(Work instruction)
Quote, word for word, every line starting at the line that contains "Biotechnology [link] (270, 139)" and ending with the last line of the records; include both of these lines and no others.

*** Task input ***

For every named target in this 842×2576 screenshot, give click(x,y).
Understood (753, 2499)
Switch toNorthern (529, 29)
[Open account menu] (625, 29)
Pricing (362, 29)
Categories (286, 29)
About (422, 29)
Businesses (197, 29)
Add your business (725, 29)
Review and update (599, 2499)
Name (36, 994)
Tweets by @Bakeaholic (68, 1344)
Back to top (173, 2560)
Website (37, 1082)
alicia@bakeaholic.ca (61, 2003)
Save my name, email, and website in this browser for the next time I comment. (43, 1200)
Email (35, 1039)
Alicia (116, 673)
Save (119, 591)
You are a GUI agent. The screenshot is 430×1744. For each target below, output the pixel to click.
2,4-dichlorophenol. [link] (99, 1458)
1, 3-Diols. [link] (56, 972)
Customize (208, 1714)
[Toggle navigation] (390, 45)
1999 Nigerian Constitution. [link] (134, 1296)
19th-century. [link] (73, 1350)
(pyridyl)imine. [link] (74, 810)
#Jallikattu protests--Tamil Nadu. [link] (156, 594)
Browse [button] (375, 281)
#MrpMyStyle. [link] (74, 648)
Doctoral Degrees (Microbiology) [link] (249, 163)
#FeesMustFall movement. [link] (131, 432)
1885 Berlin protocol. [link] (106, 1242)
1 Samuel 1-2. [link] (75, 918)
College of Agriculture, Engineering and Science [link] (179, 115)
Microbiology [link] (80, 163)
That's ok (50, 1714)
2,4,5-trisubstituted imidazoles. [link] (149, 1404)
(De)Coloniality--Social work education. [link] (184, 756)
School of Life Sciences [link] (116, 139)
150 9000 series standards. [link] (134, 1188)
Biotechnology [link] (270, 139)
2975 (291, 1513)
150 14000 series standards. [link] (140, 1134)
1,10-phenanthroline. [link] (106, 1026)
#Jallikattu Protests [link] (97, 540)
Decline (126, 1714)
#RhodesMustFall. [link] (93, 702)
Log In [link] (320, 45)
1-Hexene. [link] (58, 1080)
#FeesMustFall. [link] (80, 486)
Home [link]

*** End of Task input ***

(Answer for the task)
Biotechnology [link] (270, 139)
2975 (291, 1513)
150 14000 series standards. [link] (140, 1134)
1,10-phenanthroline. [link] (106, 1026)
#Jallikattu Protests [link] (97, 540)
Decline (126, 1714)
#RhodesMustFall. [link] (93, 702)
Log In [link] (320, 45)
1-Hexene. [link] (58, 1080)
#FeesMustFall. [link] (80, 486)
Home [link]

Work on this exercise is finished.